The Eurozone as a whole is about to go into its third recession in six years. The Economist calls it (The Eurozone) the world's biggest economic problem. Here.



So just who is keeping this entire busted flush afloat?

It's not the UK even though we pay in a net £28 million a day. That's chicken feed. But we are throwing good money after bad in this regard. It's not Germany, the economic powerhouse around which the EU has been designed for the benefit of Germany. It is receiving £804 million in the latest shuffling of the money around the EU bollocks that is seeing Cyprus and Greece paying in!

So who is it? Who is keeping Europe economically afloat in these difficult times?

Wonga.

Only with interest rates that Wonga would blush at.

We have this EU citadel in the sky where money is no object, where 10,000 people are earning more than our Prime Minister (£180k ish); where they'd sell their own countries for a lobster terrine and a glass of Montrachet.

But there is absolutely no connection between them and reality. They are living high on the hog, while real people in the countries they are supposed to be representing are suffering, struggling to put food on the table. Existing at all.

These people are effectively fucking everyone else and creating a massive depression here in Europe and sneering at us the voters whom they should be representing. And the price for any economy doing the right thing, cutting the deficit, creating jobs, investing in infrastructure instead of either pissing it up the wall or pursuing crazy socialist economic models that eschew any kind of industry or wealth creation, is to be punished with demands for an additional contribution of about 15% of our annual net contribution.
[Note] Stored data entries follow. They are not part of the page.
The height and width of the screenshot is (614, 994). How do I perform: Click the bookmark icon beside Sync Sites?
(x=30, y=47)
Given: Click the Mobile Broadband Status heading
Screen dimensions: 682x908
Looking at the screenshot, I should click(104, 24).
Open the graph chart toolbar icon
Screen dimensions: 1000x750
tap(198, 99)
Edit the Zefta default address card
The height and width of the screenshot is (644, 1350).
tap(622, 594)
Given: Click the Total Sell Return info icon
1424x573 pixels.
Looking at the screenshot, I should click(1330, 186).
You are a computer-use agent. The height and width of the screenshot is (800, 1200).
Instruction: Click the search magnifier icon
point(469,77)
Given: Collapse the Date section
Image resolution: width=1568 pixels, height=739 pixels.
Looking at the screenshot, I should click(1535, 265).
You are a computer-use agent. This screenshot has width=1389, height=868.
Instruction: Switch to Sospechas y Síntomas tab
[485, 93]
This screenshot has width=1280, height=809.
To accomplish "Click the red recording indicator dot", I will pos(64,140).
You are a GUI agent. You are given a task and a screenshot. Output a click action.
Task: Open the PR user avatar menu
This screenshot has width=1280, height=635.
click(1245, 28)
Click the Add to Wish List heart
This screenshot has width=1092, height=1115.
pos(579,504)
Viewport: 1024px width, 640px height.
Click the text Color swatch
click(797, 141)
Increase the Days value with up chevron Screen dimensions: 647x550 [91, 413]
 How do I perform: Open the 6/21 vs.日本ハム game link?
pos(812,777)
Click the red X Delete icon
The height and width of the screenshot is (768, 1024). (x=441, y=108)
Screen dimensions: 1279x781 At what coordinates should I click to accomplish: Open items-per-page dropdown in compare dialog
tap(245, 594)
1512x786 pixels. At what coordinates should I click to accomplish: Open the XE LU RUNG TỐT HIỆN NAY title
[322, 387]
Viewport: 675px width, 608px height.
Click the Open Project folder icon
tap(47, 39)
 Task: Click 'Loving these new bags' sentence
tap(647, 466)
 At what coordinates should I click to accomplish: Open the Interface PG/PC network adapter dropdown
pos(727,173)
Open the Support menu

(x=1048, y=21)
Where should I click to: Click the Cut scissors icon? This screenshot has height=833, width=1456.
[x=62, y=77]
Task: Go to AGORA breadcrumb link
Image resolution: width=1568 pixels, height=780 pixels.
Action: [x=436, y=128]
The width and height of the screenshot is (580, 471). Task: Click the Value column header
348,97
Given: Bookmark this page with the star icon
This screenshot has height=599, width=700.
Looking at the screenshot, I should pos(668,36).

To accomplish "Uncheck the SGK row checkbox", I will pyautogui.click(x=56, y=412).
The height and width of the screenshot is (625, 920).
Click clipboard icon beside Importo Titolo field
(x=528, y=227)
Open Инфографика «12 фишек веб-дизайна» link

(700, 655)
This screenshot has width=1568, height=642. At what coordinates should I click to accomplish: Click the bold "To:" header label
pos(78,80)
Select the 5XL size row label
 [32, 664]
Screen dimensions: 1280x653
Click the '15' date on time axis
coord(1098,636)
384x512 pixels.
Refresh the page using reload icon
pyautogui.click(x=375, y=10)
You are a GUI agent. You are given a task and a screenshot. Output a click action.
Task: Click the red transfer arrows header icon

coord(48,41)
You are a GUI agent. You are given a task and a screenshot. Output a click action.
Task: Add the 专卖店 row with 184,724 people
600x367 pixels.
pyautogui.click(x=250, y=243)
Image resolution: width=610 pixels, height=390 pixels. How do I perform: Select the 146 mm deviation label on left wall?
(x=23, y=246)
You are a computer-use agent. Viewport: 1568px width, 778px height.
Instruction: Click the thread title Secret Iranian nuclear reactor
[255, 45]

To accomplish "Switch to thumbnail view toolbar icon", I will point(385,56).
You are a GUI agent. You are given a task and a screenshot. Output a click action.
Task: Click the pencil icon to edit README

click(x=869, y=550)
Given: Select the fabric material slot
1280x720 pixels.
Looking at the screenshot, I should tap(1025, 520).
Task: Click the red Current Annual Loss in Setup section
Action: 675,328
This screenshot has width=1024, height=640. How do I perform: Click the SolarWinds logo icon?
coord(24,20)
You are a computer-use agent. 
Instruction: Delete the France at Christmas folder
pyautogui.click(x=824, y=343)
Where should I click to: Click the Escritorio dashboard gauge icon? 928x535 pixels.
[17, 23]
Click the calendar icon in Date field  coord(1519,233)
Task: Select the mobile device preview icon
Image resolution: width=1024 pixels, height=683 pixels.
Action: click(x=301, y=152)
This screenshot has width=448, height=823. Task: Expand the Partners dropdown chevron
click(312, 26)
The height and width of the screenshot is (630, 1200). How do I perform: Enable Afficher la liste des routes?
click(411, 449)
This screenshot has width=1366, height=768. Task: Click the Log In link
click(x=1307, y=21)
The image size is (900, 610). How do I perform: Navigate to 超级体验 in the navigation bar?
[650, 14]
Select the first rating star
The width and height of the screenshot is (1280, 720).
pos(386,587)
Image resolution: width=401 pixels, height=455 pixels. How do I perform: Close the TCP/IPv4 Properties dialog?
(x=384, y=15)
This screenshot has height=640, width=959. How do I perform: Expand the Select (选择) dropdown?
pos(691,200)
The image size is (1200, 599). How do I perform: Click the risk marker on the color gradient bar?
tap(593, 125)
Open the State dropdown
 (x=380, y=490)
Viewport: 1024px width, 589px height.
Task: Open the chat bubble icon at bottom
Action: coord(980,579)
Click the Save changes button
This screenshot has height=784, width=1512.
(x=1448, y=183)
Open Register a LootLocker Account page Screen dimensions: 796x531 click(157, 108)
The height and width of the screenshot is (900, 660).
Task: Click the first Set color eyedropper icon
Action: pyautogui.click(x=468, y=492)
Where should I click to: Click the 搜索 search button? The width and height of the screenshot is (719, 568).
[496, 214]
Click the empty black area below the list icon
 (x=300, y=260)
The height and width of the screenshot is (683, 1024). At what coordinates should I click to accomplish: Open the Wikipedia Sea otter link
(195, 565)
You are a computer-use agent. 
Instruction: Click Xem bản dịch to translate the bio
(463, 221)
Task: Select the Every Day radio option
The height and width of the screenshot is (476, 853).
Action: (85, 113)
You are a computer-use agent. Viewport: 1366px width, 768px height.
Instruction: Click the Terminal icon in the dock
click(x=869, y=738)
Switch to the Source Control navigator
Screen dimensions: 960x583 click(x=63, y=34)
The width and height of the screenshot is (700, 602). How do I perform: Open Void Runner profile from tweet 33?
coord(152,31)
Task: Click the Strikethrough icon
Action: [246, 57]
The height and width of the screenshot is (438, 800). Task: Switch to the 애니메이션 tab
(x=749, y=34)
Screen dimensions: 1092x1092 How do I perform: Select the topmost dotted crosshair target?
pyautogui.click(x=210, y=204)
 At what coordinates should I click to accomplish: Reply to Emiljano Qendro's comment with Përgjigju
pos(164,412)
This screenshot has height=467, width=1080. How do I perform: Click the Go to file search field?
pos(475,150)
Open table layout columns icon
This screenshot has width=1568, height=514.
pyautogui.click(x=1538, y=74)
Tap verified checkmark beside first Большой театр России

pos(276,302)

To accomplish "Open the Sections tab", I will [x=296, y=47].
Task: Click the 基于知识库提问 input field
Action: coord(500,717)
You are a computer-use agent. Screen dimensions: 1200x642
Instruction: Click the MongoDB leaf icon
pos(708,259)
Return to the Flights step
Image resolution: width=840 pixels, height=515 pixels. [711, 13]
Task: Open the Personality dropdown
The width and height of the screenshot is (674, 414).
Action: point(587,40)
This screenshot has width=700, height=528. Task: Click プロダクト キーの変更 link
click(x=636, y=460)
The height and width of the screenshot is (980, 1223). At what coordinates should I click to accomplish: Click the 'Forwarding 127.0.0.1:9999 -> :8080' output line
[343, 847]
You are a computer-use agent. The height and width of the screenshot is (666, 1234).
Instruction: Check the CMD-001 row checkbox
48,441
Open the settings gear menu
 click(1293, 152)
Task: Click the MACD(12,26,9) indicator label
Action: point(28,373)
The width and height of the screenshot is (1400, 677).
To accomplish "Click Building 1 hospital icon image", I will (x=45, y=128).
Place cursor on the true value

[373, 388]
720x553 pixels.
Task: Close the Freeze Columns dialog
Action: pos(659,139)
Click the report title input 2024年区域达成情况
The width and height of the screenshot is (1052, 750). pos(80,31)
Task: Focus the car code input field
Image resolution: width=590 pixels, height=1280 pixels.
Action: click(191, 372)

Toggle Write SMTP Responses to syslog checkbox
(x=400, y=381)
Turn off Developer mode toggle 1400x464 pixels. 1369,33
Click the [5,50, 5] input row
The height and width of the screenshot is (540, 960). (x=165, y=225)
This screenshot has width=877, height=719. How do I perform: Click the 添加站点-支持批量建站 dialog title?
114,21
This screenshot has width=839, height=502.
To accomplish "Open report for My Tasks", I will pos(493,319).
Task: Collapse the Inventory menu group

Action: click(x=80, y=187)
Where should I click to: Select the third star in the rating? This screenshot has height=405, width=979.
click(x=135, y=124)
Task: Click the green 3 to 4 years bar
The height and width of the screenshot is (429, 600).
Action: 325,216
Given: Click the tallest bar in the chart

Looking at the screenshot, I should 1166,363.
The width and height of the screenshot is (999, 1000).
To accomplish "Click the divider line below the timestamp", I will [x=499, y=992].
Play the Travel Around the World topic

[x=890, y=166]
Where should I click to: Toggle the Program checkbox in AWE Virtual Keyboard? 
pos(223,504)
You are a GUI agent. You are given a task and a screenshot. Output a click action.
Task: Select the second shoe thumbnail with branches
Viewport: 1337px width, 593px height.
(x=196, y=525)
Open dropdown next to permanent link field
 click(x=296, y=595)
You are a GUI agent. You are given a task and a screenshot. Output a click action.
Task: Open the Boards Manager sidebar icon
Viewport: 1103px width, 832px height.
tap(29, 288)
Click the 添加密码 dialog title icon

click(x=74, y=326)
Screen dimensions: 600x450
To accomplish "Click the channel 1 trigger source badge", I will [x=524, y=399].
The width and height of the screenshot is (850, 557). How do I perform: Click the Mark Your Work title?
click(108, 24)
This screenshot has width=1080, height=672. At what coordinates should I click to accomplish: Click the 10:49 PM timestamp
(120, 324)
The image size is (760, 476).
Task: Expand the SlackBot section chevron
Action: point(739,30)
The emperor has no clothes. There are no economic benefits for the UK staying in the EU - and more importantly there are no benefits for other EU members staying in other than the bail-outs that just postpone economic disaster whilst perpetuating the gnawing, soul-destroying decline in opportunity or prospects for success. They were all sold a pup. Prosperity forever, free money. The world doesn't work like that. They're now fucked (technical term) and the EU say's all's well?

It's a sham. I feel for our friends in Europe but it's up to them to find a way out. As far as the UK is concerned, we need to leave now. And let them fend for themselves in the short term. We've rescued Europe many times, and our leaving will almost certainly actually achieve the same thing again: If, as I truly believe, it results in the failure of the socialist EU for the benefit of Europe as a whole, and allows countries in southern Europe in particular to devalue their currencies, rebalance their economies and begin to have some chance of optimism and prosperity again.

If the EU carries on as it is there is simply no prospect of any kind of recovery in southern Europe. If it (the EU) fails because the second biggest net contributor (UK) leaves, then Spain, Italy, Greece, Cyprus, Portugal and others have a chance to free themselves from what is already becoming not just a recession, but a lingering depression which is already giving rise to extremist political parties of all hues and growing civil unrest.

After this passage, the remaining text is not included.